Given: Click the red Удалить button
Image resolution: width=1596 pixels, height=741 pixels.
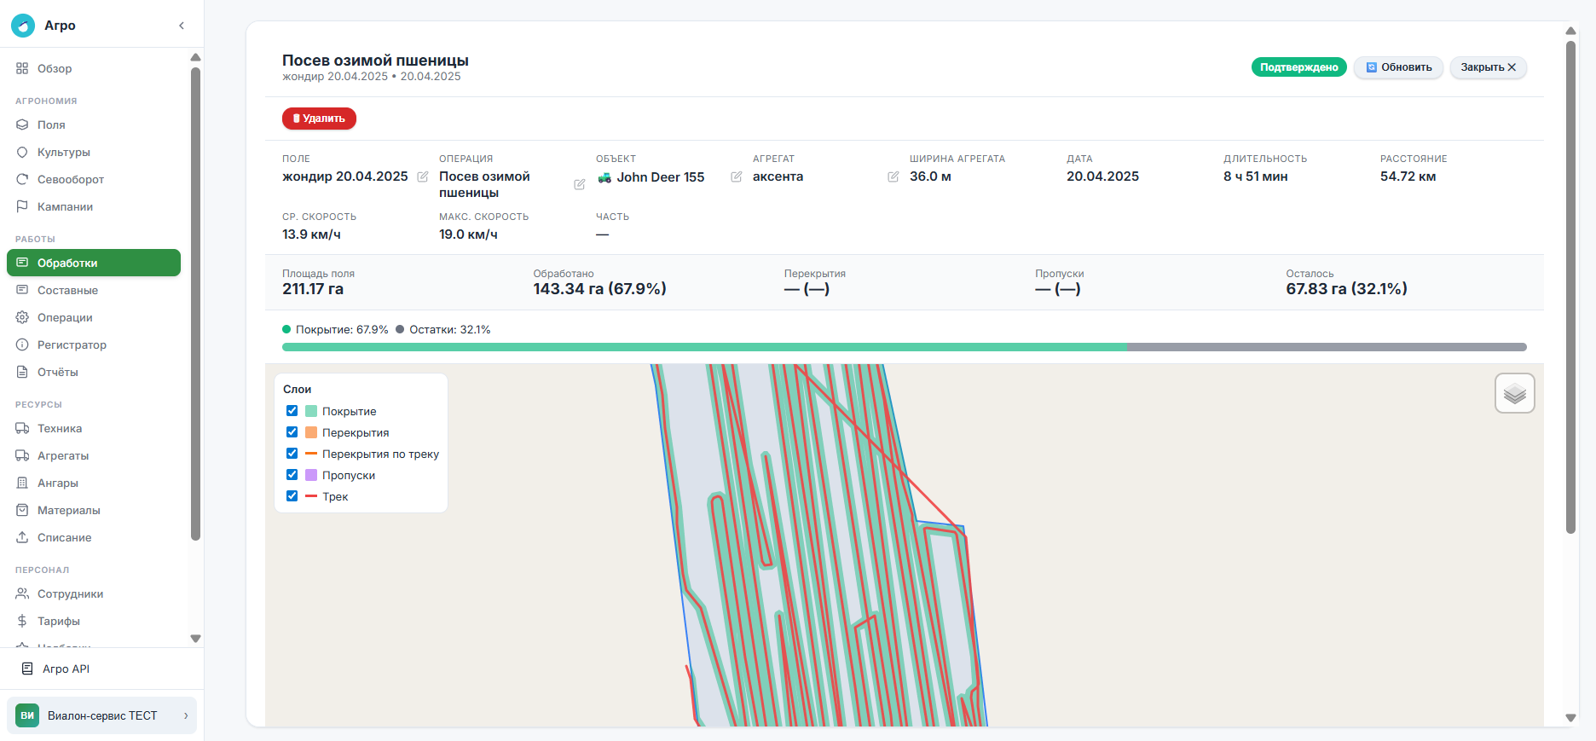Looking at the screenshot, I should coord(319,119).
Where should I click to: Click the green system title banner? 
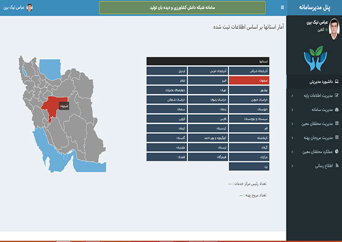(x=183, y=7)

The request
Copy out every one of the lines above word for word, leaving out the pictures.

Solution to this exercise
Given: Click the red Удалить button
Image resolution: width=1596 pixels, height=741 pixels.
Looking at the screenshot, I should coord(319,119).
Where should I click to: Click the green system title banner? 
(x=183, y=7)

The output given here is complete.